The $159-166 billion in tariff receipts was not paid by foreign governments. It was paid by American importers — manufacturers, retailers, wholesalers — who passed the costs along to American consumers. The tariffs were a tax on American purchasing power, collected under the legal theory that IEEPA authorized it. The Supreme Court found that theory wrong.

The Tax Foundation's analysis of the ruling notes that the decision creates significant uncertainty about the administration's remaining tariff authorities and trade policy going forward. The Council on Foreign Relations has described it as opening new trade battles, as the legal basis for many existing tariff arrangements is now in question.

The economic damage — higher prices absorbed by American households over the period the illegal tariffs were in force — is not recoverable. The refunds go to businesses, not to the consumers who paid the inflated prices. American families bore the cost of an unconstitutional policy. The businesses get the money back. Trump wants them not to take it.

The Constitutional Dimension

Trump ran in 2016 and again in 2024 on the idea that he alone could fix the trade imbalances he believed were destroying American industry. Tariffs were central to that project. The Supreme Court's ruling is not just a setback for one policy — it is a determination that the method he used to impose those tariffs was unconstitutional, that he exceeded the powers granted to the executive branch, and that the billions collected under his authority had to be returned.
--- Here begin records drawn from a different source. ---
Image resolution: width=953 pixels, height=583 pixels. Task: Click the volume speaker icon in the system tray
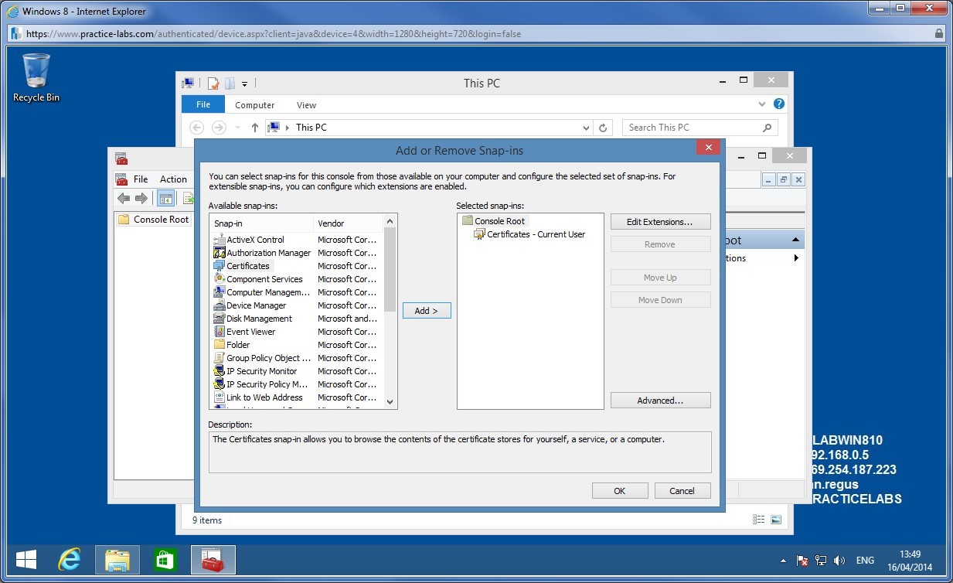pyautogui.click(x=839, y=560)
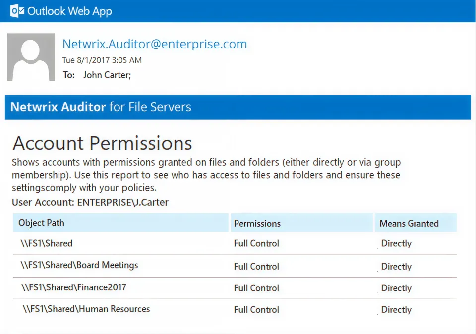Click the sender's profile avatar
The height and width of the screenshot is (334, 476).
pos(31,57)
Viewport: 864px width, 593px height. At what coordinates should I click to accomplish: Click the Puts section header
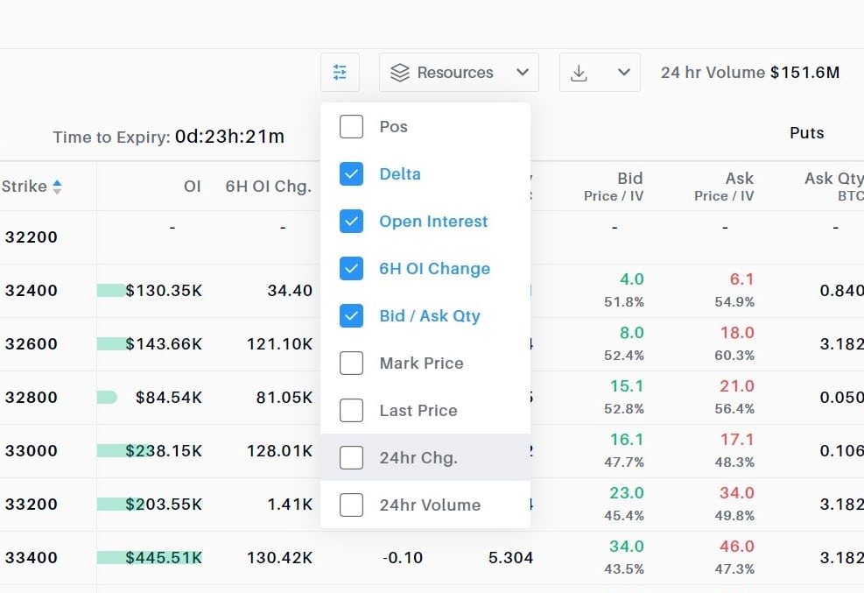[x=805, y=133]
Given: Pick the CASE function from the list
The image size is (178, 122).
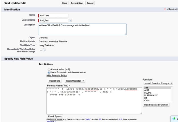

A president who respected the constitutional order would accept that ruling. Trump's response was to call it "horrible and ridiculous" and then threaten the beneficiaries of the court-ordered remedy for participating in it.

This is the pattern. The courts say no. Trump does not accept the courts saying no. He cannot always override the ruling directly, so he applies pressure through the instruments available to him — public statements that function as threats, the implied weight of the executive branch behind them, and the clear message to anyone watching that cooperation with legal processes he dislikes will be noted and remembered.

Why It Matters

The $159 billion tariff refund story has several layers, and the press has covered each of them somewhat separately. The Supreme Court ruling got covered in February. The refund process is being covered now. Trump's "I'll remember" threat got a news cycle. Assembled together, the picture is this:

An illegal tax was imposed on American businesses and passed to American consumers. The Supreme Court ruled it illegal. The businesses are now legally entitled to their money back. The president who imposed the illegal tax is publicly threatening them for seeking the refund.

That is not a complicated story. It is a story about a president who used unconstitutional authority to extract $160 billion from the American economy, was told by the Supreme Court he could not do that, and responded by trying to intimidate the people seeking to recover what was taken from them.

The administration that promised to put America first put the IEEPA tariff theory first, the courts second, and the businesses bearing the cost somewhere behind that. The Court corrected the first part. Trump is working on the second.